Last Week's Headlines
- Consumer prices have remained relatively stable through 2017, according to the Consumer Price Index. The price increase was driven primarily by an increase in housing and medical care costs. For the last month of the year, the CPI increased a marginal 0.1%. Over the year, the index rose 2.1%. Core prices, less food and energy, increased 0.3% in December — the largest increase since last January. For 2017, core prices have increased 1.8%.
- In yet another sign that price inflationary pressures are stagnant, the Producer Price Index for December fell 0.1% after advancing 0.4% in both October and November. This drop in prices is the first such decline since August 2016. Most of the decline is attributable to a 0.2% decline in the prices for services. Core prices (less food, energy, and trade services) edged up 0.1% in December. For the 12 months ended in December, the PPI rose 2.6% after advancing 1.7% in 2016. Core prices increased 2.3% in 2017, after climbing 1.8% the prior year.
- With prices remaining consistent, it isn't surprising that retail sales picked up in December, particularly during the holiday shopping season. Advance estimates of U.S. retail and food services sales for December 2017 increased 0.4% from the previous month, and 5.4% from December 2016. Total sales for 2017 were up 4.2%.
- There were 5.9 million job openings on the last business day of November, according to the Job Openings and Labor Turnover report from the Bureau of Labor Statistics. There were 5.5 million hires and 5.2 million separations. The quits rate was 2.2%, while the rate of layoffs and discharges was 1.1%. Job openings increased in retail trade (+88,000), but decreased in other services (-64,000); transportation, warehousing, and utilities (-60,000); and real estate and rental and leasing (-39,000). Over the 12 months ended in November, hires totaled 64.6 million and separations totaled 62.4 million, yielding a net employment gain of 2.1 million.
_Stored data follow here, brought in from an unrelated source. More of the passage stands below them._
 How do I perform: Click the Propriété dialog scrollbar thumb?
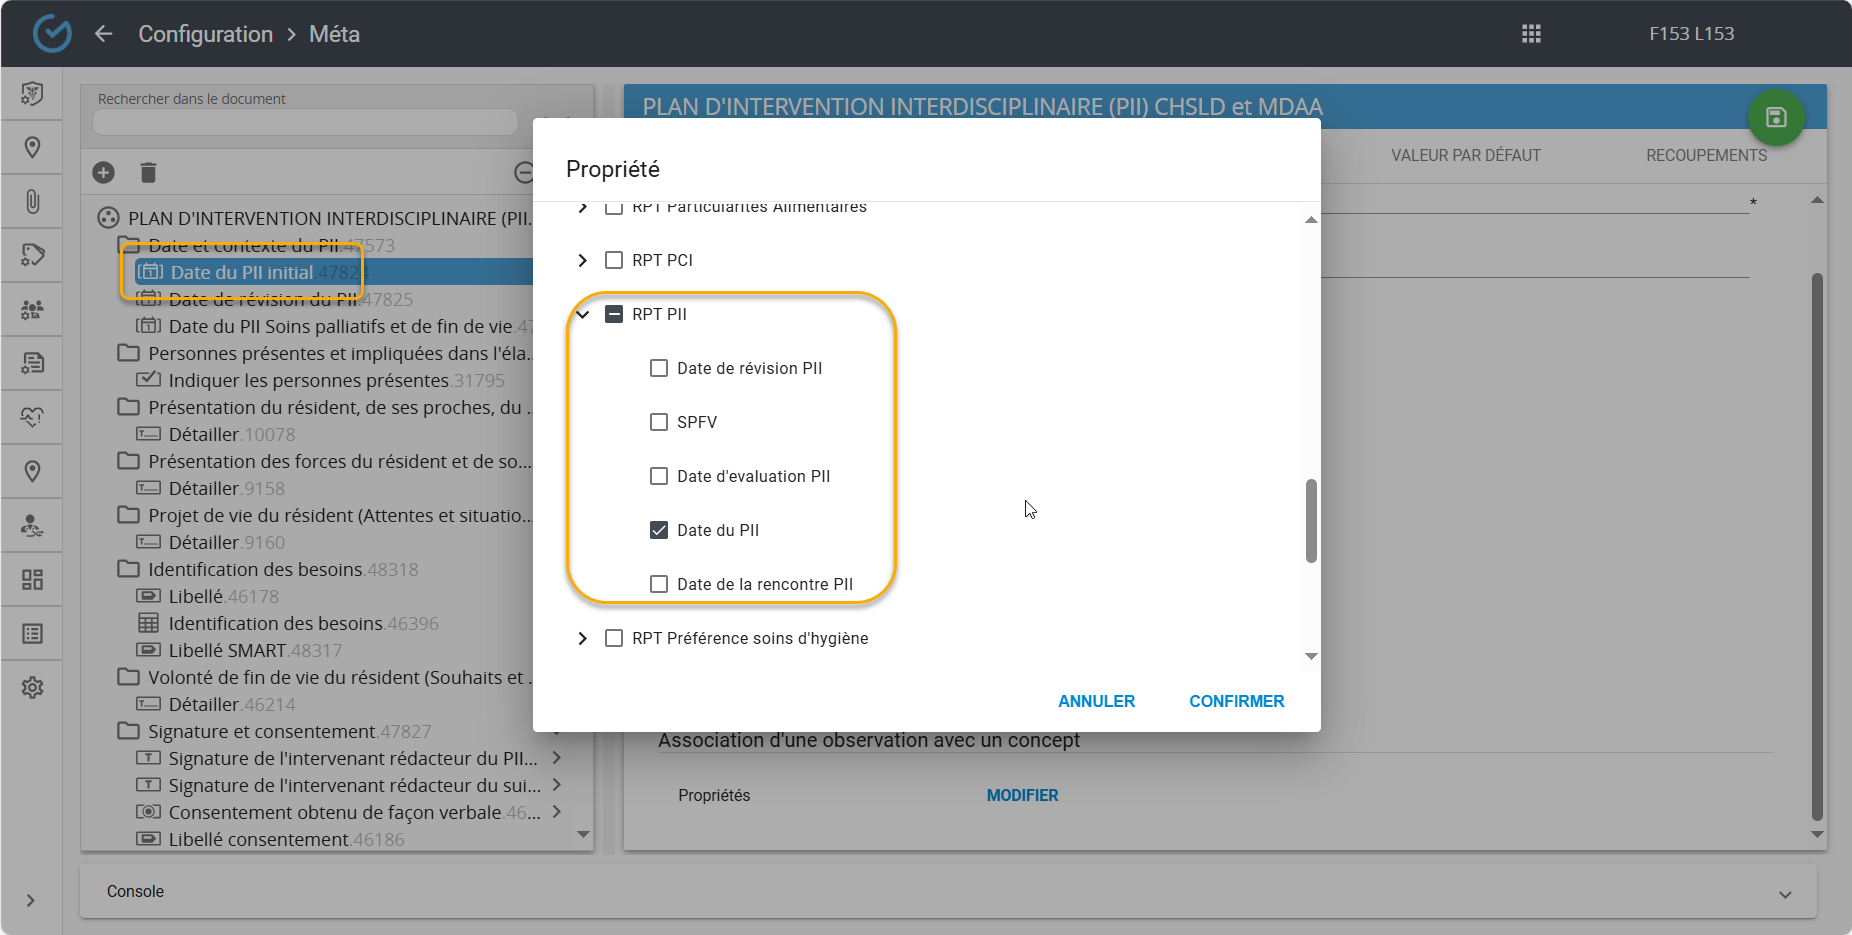coord(1311,521)
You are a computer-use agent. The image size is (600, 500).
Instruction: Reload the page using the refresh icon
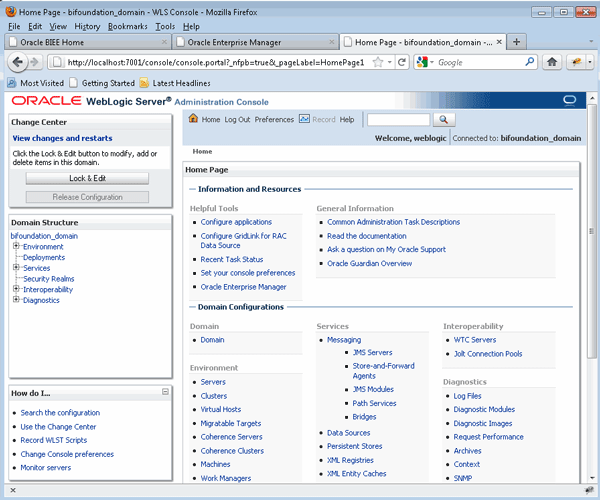(x=400, y=62)
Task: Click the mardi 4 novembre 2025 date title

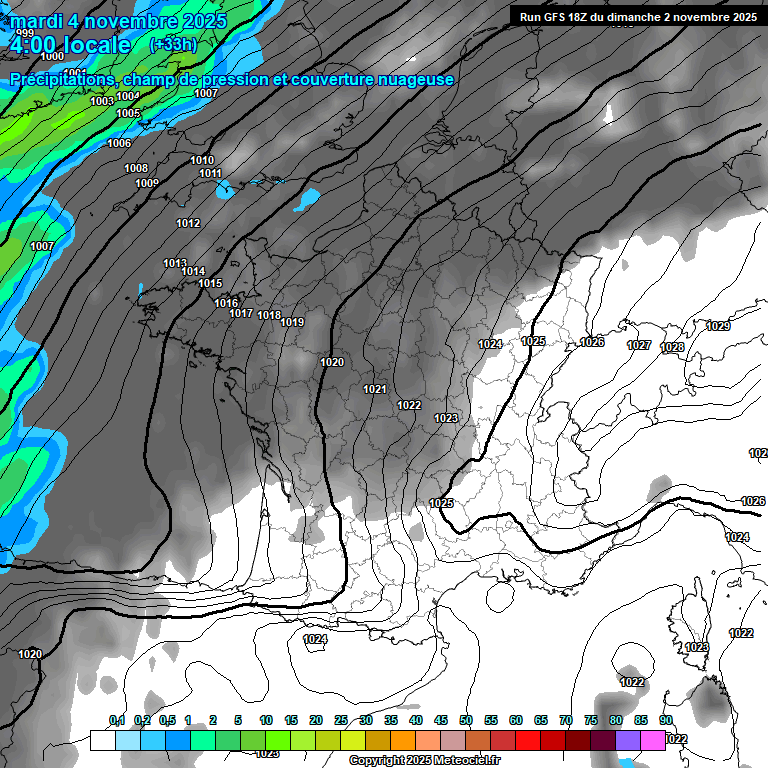Action: pos(118,21)

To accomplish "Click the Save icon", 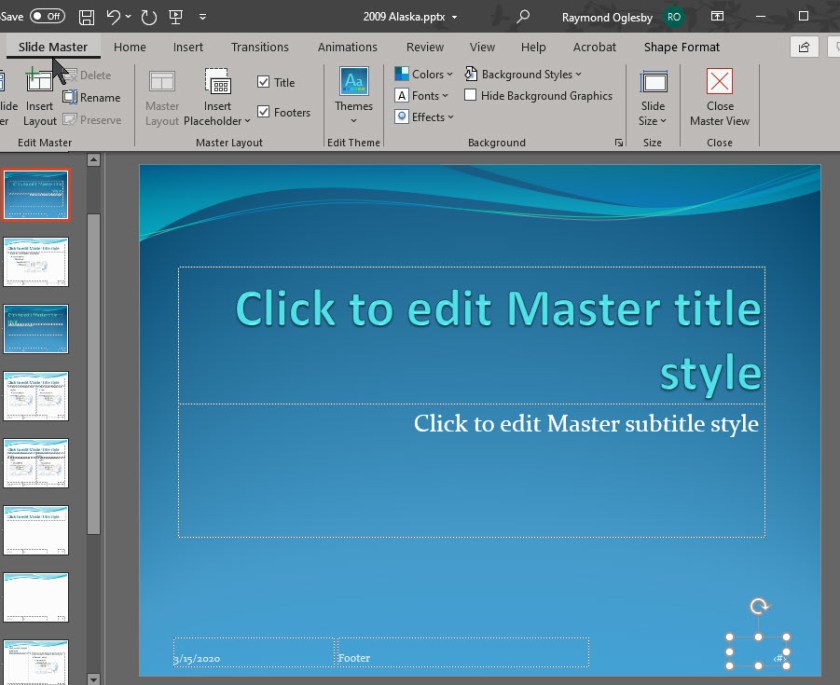I will click(x=86, y=16).
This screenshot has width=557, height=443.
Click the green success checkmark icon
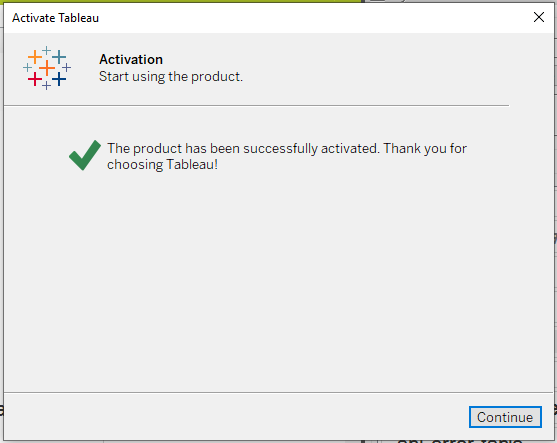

- The federal deficit was $23.2 billion in December. Over the first three months of fiscal 2018, the total deficit sits at $224.9 billion. For December, government receipts were $325.8 billion, while the government spent about $349 billion.
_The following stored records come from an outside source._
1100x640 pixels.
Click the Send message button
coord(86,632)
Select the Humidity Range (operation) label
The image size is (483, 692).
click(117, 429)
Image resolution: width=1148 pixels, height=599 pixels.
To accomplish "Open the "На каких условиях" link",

- Prices for U.S. imports ticked up 0.1% in December, following an 0.8% rise the previous month. Higher fuel prices more than offset a decline in the price index for nonfuel prices in December. In contrast, U.S. export prices edged down 0.1% in December, after advancing 0.5% in November. Nevertheless, export prices rose 2.6% in 2017 following a 1.3% rise in 2016. The 2017 advance was the largest calendar-year increase since 2011, when the index rose 3.6%.
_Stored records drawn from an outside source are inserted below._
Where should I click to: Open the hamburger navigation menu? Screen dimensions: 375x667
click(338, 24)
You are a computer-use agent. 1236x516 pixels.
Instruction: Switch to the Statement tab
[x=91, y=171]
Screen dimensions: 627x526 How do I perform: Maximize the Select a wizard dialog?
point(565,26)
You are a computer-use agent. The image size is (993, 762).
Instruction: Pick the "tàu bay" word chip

- In the week ended January 6, initial claims for unemployment insurance was 261,000, an increase of 11,000 from the previous week's level. The advance insured unemployment rate dipped to 1.3%. The advance number of those receiving unemployment insurance benefits during the week ended December 30 was 1,867,000, a decrease of 35,000 from the prior week's level, which was revised down by 12,000. This is the lowest level for insured unemployment since December 29, 1973, when it was 1,805,000.
Eye on the Week Ahead
The holiday (Martin Luther King Jr. Day) week offers little in terms of economic reports. However, the latest report on new residential construction for December is out this week. Applications for building permits and housing completions were down in November, although housing starts were up. Frigid temperatures and some inclement weather may put a further damper on new home building in December.